City Hall and St. Paul's By-The-Sea

OCEAN CITY, Md. - St. Paul's by-the-Sea Episcopal Church has officially filed a lawsuit alleging the Ocean City mayor Rick Meehan and the city council are violating its First Amendment rights over the church's overnight shelter for local homeless people. 

The lawsuit, filed in U.S. District Court, claims Ocean City’s enforcement actions violate the First Amendment and the federal Religious Land Use and Institutionalized Persons Act. The church is asking a judge to block the town from continuing enforcement, declare the citations invalid and award attorneys’ fees.

This comes after the town issued a $1,000 citation on June 8 to the church's reverend, Jill Williams.

“It was time to file for federal protection because we are being fined $1,000 a day since June 8th for having the shelter open,” Williams said. “The reason that those fines are not appropriate is because the zoning laws cannot prohibit us from carrying out our faith.”

Williams said the church views sheltering people as part of its religious mission, citing the Gospel of Matthew.

“We are following the gospel passage of Matthew chapter 25, where Christ compels us to feed the hungry and shelter the stranger,” Williams said. “That is the church’s mission, has always been, and we are living out the faith that we preach.”

The church details its months-long fight with the town in the lawsuit, saying the church originally started allowing homeless people to sleep in tents on the church grounds after a 2025 town ordinance banned people from sleeping in public places in Ocean City for more than 24 hours. The church says Ocean City then ordered the church to stop allowing people to sleep in tents and "to move its homeless wards inside the Church." St. Paul's by-the-Sea says they agreed and asked for time to meet fire code provisions and take safety measures, moving its homeless guest inside by April 1 this year. 

Williams said she does not believe there was a zoning application for the church to submit.

“We are still a church and we are still using the building, as the church has always used the building, to help the needy,” Williams said. “So this is just an expected use for use of a church building.”

Williams said the church purchased bunk beds and created an overnight shelter setup inside its outreach space. She said the church worked with the fire marshal, including changing the smoke detector sound to a lower frequency and spacing the beds and aisles as directed.

“We were in compliance and we made sure that the aisles and the spaces between the beds were the correct distance that they gave us,” Williams said.

Williams said the church typically shelters about 25 to 35 people overnight, far below the fire marshal capacity for the space. She also said the citations were issued to her and the church’s senior warden personally, rather than to the church itself.

“I have people walking across the street from City Hall, and finding both myself and the senior warden of our church,” Williams said. “They did not give the church a citation. They gave me personally a citation and him personally a citation.”

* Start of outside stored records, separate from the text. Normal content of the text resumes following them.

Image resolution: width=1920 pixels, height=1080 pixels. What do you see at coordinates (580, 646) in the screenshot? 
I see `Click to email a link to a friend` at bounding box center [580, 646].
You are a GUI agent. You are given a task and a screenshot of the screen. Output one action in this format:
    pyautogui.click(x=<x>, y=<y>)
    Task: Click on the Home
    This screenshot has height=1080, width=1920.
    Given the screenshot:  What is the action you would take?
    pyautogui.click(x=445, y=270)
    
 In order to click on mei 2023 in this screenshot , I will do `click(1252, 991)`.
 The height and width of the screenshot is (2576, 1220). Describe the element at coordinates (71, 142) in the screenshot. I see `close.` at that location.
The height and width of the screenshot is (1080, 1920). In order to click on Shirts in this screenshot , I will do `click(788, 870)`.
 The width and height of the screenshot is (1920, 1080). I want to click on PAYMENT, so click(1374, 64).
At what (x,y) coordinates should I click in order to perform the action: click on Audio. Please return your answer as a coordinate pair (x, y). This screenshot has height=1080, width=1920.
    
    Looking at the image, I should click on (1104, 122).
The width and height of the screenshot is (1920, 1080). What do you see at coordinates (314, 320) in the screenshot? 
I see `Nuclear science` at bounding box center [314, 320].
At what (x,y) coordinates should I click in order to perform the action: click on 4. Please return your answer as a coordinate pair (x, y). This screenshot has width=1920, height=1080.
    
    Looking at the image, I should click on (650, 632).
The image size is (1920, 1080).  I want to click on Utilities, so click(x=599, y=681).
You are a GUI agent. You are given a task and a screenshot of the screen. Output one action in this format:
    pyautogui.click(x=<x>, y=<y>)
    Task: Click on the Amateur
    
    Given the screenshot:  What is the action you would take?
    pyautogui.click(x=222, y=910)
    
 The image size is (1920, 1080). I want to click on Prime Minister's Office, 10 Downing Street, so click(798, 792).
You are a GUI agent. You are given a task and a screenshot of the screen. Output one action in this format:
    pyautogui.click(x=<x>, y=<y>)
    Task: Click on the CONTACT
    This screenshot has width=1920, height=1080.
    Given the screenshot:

Ocean City officials said they cannot comment on the specifics of active litigation.

In a statement, City Manager Terry McGean said the town has a history of supporting programs and services for individuals experiencing homelessness, including financial and other support for Diakonia in West Ocean City and support for the Worcester County Homeless Outreach Team.

McGean said the town also has a responsibility to ensure that properties and facilities follow zoning, building, occupancy and safety codes.

“Code provisions are applied consistently to all properties in Ocean City in order to protect the health, safety, and welfare of both occupants and the broader community,” McGean said.

The lawsuit now puts the disagreement before a federal judge, who will be asked to weigh the church’s religious freedom claims against the town’s position that it is enforcing local code requirements.